EXERCISE BRIEF: As soon as the line containing "You are a computer-use" appears, start repeating lines exactly and continue to the end of the entries; please skip pictures.

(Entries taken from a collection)
________________________________________
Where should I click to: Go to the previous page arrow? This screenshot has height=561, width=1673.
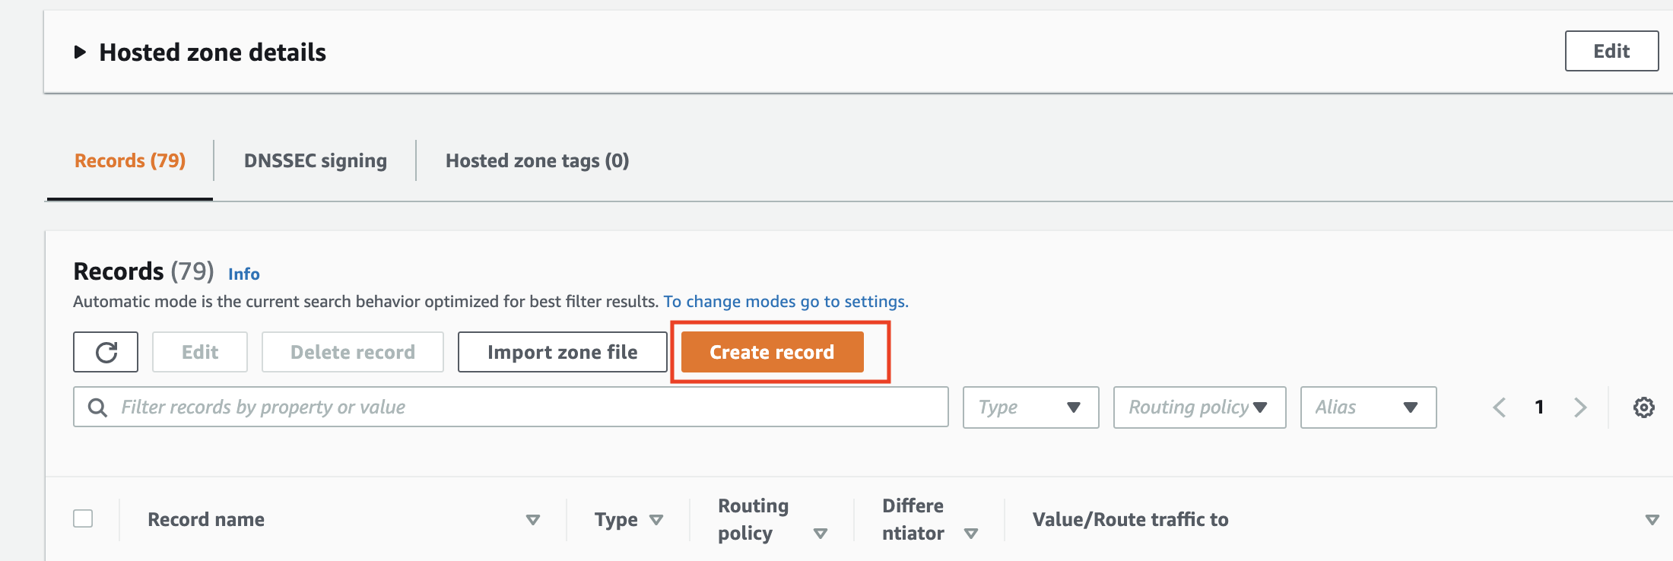coord(1499,407)
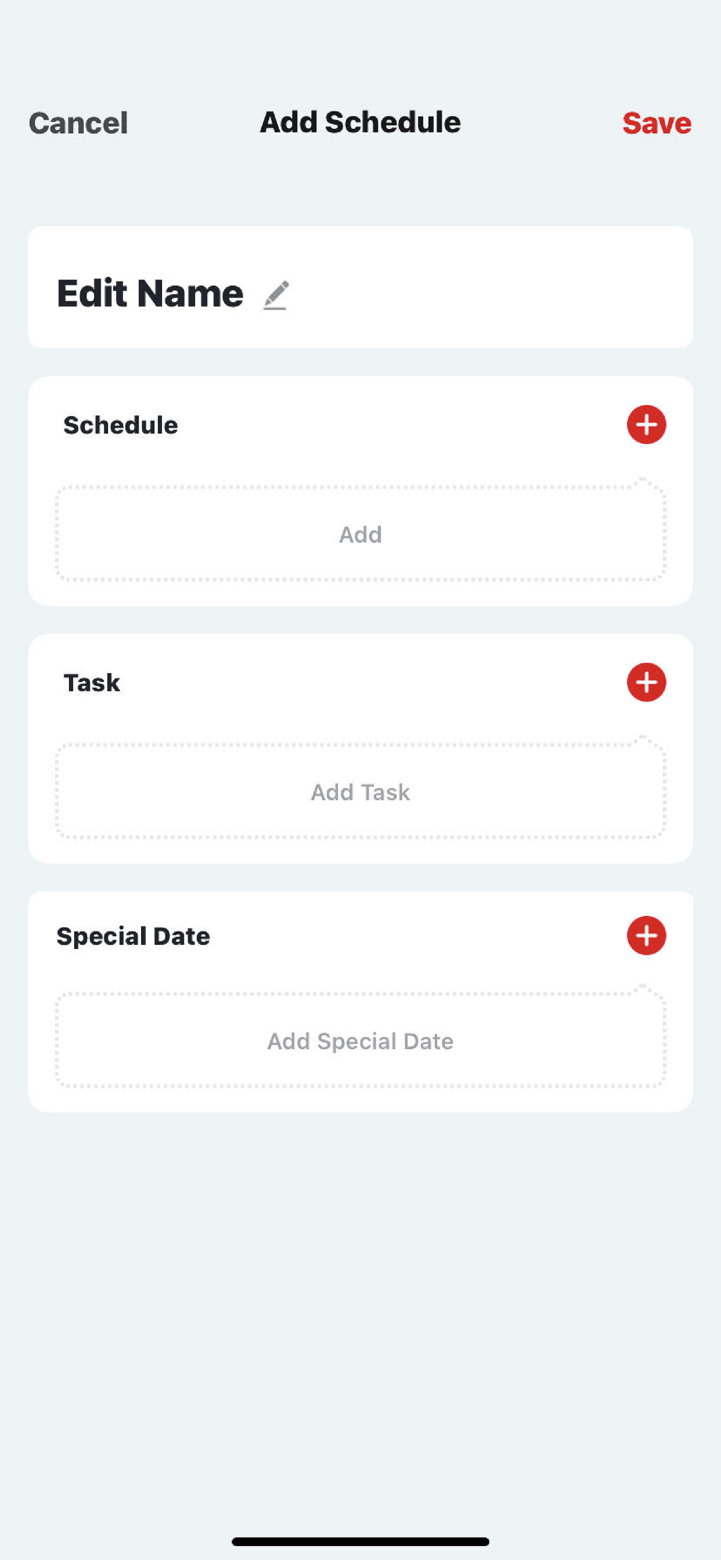721x1560 pixels.
Task: Tap the dashed Add placeholder under Schedule
Action: pyautogui.click(x=361, y=534)
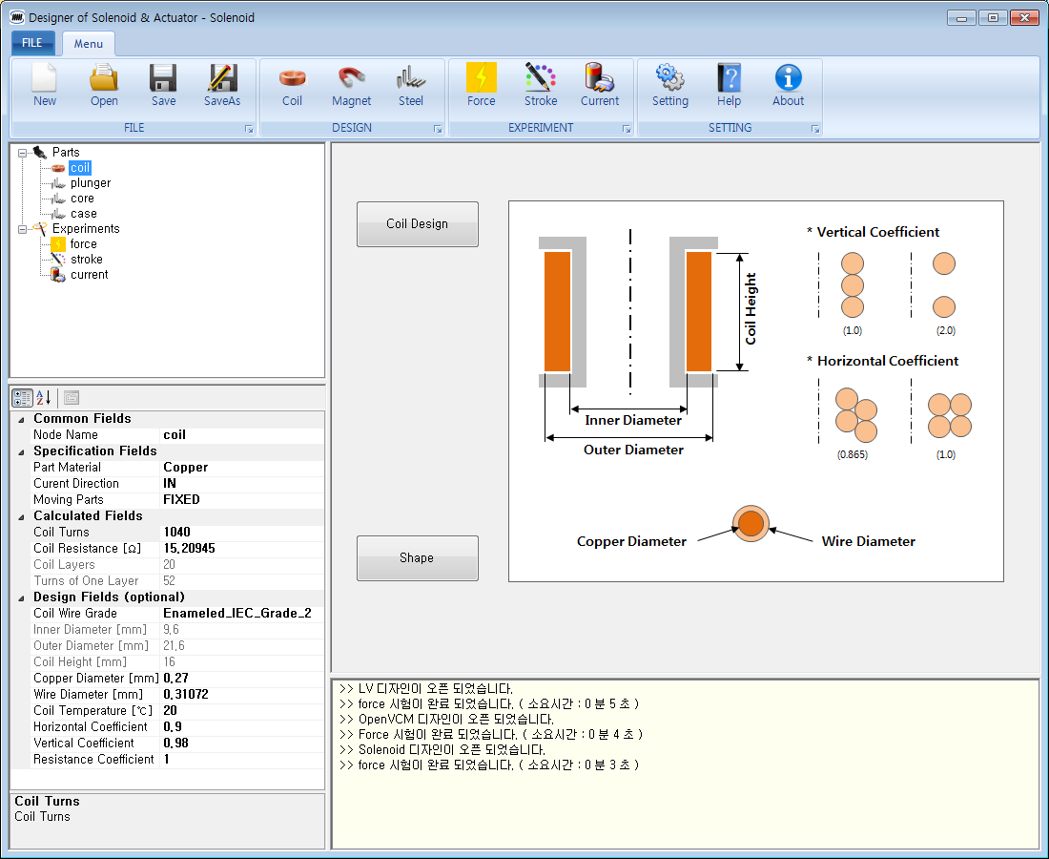Click the Coil design icon in ribbon

tap(292, 86)
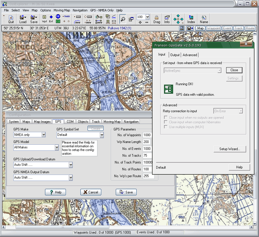
Task: Expand GPS NMEA Output Datum dropdown
Action: pos(70,177)
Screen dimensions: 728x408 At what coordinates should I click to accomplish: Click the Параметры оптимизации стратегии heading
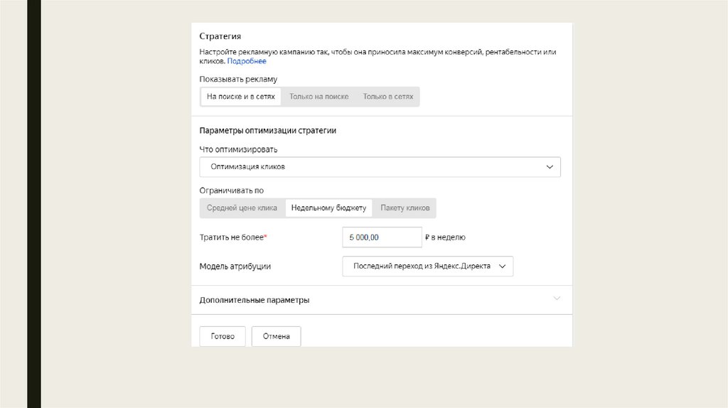pos(268,131)
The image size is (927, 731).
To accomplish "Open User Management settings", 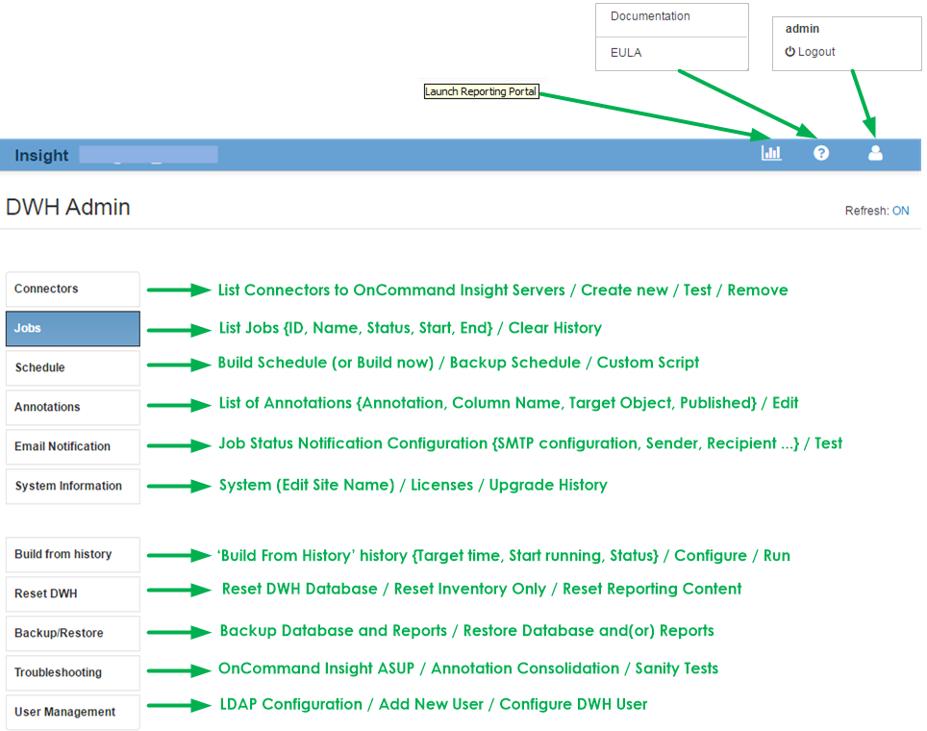I will 72,712.
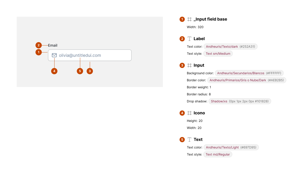Click the _Input field base heading
The height and width of the screenshot is (174, 303).
pos(210,19)
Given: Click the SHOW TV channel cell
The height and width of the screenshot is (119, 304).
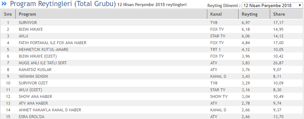Looking at the screenshot, I should (x=219, y=97).
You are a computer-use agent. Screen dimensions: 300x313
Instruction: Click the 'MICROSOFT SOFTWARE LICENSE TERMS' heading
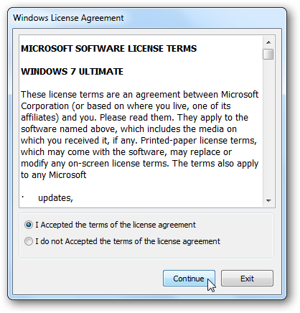tap(109, 49)
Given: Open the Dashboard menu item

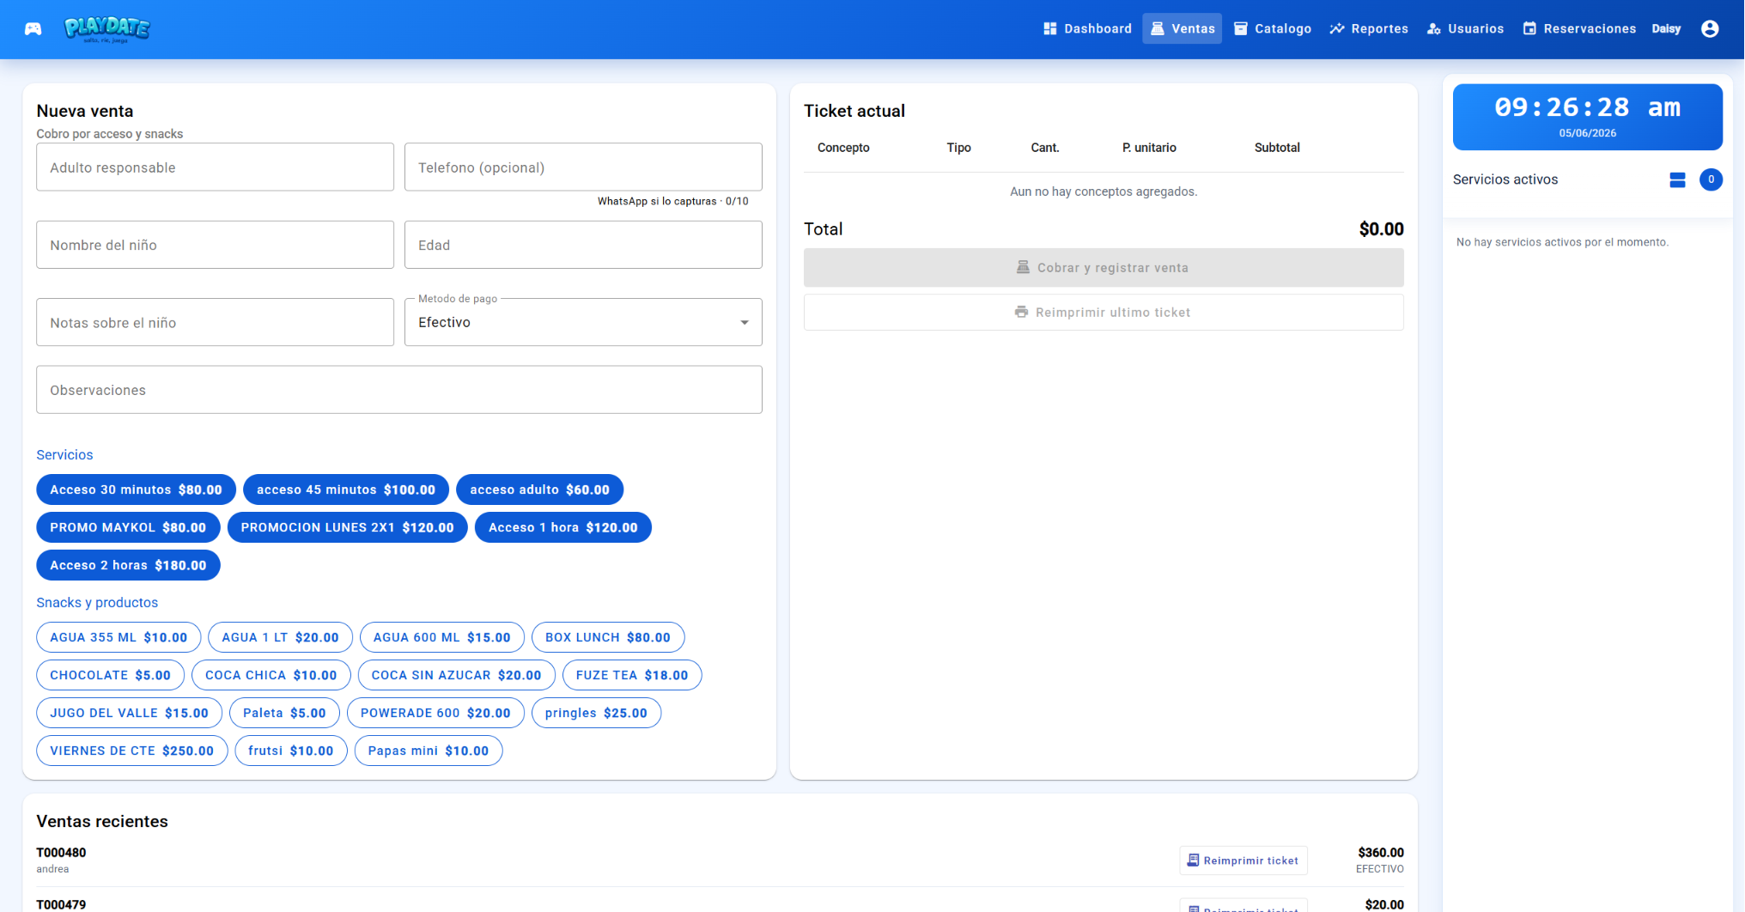Looking at the screenshot, I should coord(1087,29).
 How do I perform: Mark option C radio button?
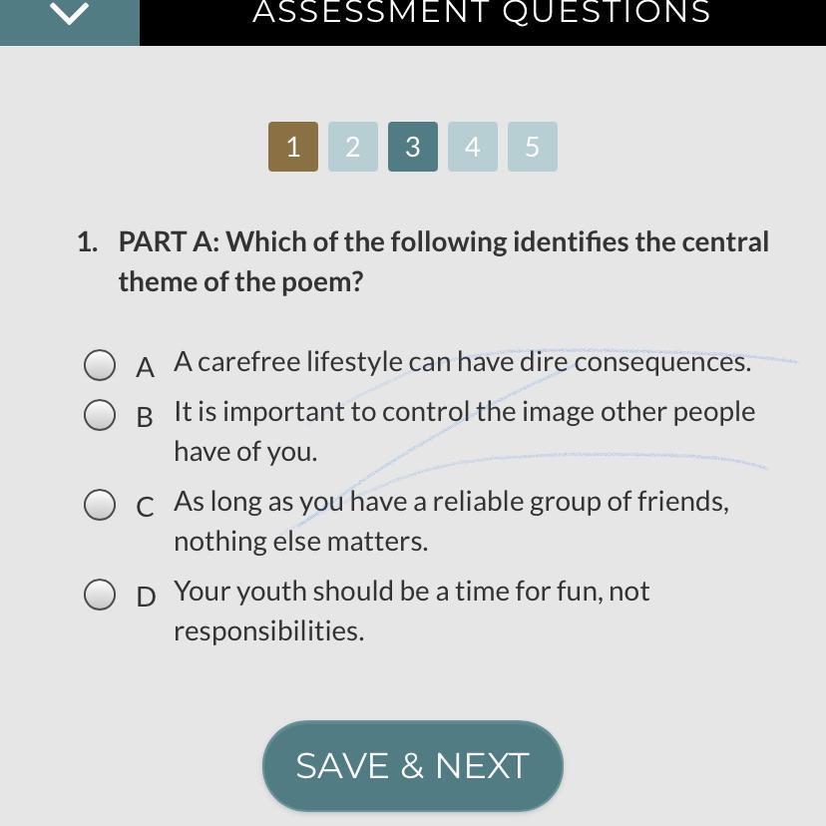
________________________________________
PROBLEM SOLUTION:
You are a computer-use agent. Screen dimensions: 300x313
Instruction: Click the 'MICROSOFT SOFTWARE LICENSE TERMS' heading
tap(109, 49)
Given: Open the Dashboard menu item

Looking at the screenshot, I should coord(1087,29).
 How do I perform: Mark option C radio button?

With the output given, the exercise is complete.